The hostile takeover of Meralco - John Mangun


Posted at Jun 03 2008 10:14 AM | Updated as of Jun 03 2008 06:14 PM


The hostile takeover of Meralco - John Mangun 1The continuing dogfight over the Manila Electric Co. (Meralco) is obviously not going to end anytime soon. These kinds of brawls are sort of fun to watch if you are not the one with a dog in the fight.


The continuing dogfight over the Manila Electric Co. (Meralco) is obviously not going to end anytime soon. These kinds of brawls are sort of fun to watch if you are not the one with a dog in the fight.

I do not, nor have I ever, owned a share of Meralco.

However, all of the talk about the Lopez group, Government Service Insurance System (GSIS) and power prices does not disguise the fact that this is, at the simplest, a hostile takeover of a public company. Certainly, the politics and conspiracy theories of this situation run wide and deep.

But as one person e-mailed me, "You, sir, are not smart enough to understand this."

Very true. I am not smart enough to comprehend, as another said, "The events surrounding Meralco right now boils down into one thing—VENDETTA," or a blood feud between different families.

This is what I do know and understand: It is highly improbable that foreign money is going to wait around to see the outcome of the war. Deutsche Regis Partners, a foreign broker affiliated with Deutsche Bank, unloaded P71.8 million on Friday.

On the opposite side, Philippine Equity Partners bought P75.2 million worth of the stock. It sure would be interesting to know whom the clients are that Phil. Equity is buying for and why they think Meralco is a good buy at these levels.

Foreign money ran for the sidelines in May with net foreign selling of Meralco shares amounting to over P1.1 billion. One foreign fund manager that I spoke with said they might reenter when the price falls below P40 a share. Maybe that is a bit too conservative. There is fairly strong support at P50. But then again, the next long-term support is at P36 a share. P40 is probably a good entry point considering current events.

The "buyout" proposal of Meralco by the government is interesting. The GSIS cannot tender for the shares owned by the Lopez group without offering to buy the shares from all shareholders. The total market capitalization of Meralco is approximately P65 billion. Were the government to tender for 50-plus percent of the outstanding shares, the price tag would be about P35 billion.

In comparison, the Department of Agriculture’s total budget in 2007 was P3.1 billion; for the Department of Transportation and Communications, P16 billion; Public Works and Highways, P94.5 billion; and Education, P146 billion.

A hostile takeover occurs when it is either impossible or economically unfeasible to actually buy a controlling or majority interest in the target company. It is much easier and cheaper to persuade nonmanagement shareholders to tender their votes or proxies to the entity that is trying to execute the takeover.

On one side of the takeover is the group that does not have enough votes to control the board of directors. On the other side is the existing management and usually the employees of the corporation. In the middle, and the object of everyone’s attention and affection, are the public shareholders. It is these shareholders who will eventually determine the outcome of the takeover fight by voting with or giving their proxies to whichever side they believe will function in the best interests of the company.

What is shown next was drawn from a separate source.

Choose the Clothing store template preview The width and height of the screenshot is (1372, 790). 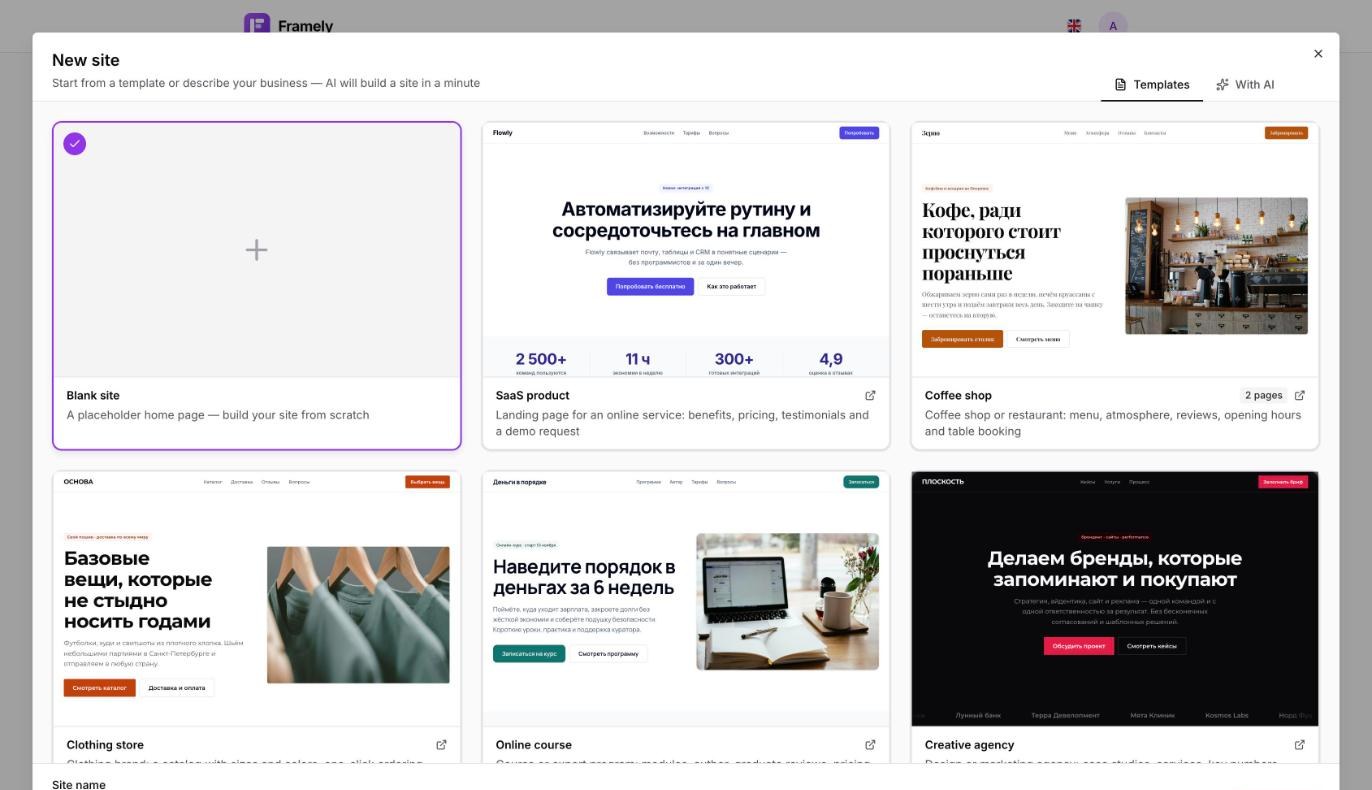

The recent takeover try of Yahoo by Microsoft is a good example of a hostile takeover. Microsoft opened the war by offering to buy a certain amount of shares at a certain price. The war then progresses after the sitting board rejected the offer, to a scathing criticism of existing management and how the new management would do better.

This puts the current board in the difficult situation of having to defend itself. It never hurts if you can claim the existing management is incompetent and crooked, not running the company efficiently and wasting assets.

As in the case of Meralco, the takeover is being made by the minority members of the board. They can comfortably say to the public shareholders, "We have been sitting here observing the company for some time and these are the problems that the existing management has created."

Very tough to defend against that tactic. No matter what the existing management says, the answer is always, "We will do better."

It is always good if the takeover team can accuse the existing management of poor social behavior, bad environmental polices, predatory pricing or poor labor practices. It helps for the takeover group to sell shares, lowering the price when the flow of the war goes against them and raising prices when they take the offensive.

This may be important for you as a MERE shareholder. If a hostile takeover succeeds, there is little long-term positive effect on the stock price unless there is a fundamental change in corporate strategy affecting profits.

According to a study in the United Kingdom, "Bidders in hostile takeovers are not superior performers in terms of profit levels, although share returns are significantly high prior to takeover."

In other words, share prices are usually higher before the hostile takeover is completed than afterward.

Further, this same study shows that there was no significant improvement in the share performance of the target company. The stock price goes up, then down, before the takeover, and whatever the price is when the takeover is finished is usually the price the shares are traded at for the following year.

Regardless if this is a hostile takeover or a clan war, it will undoubtedly be the smaller shareholders who will end up shedding the most financial blood.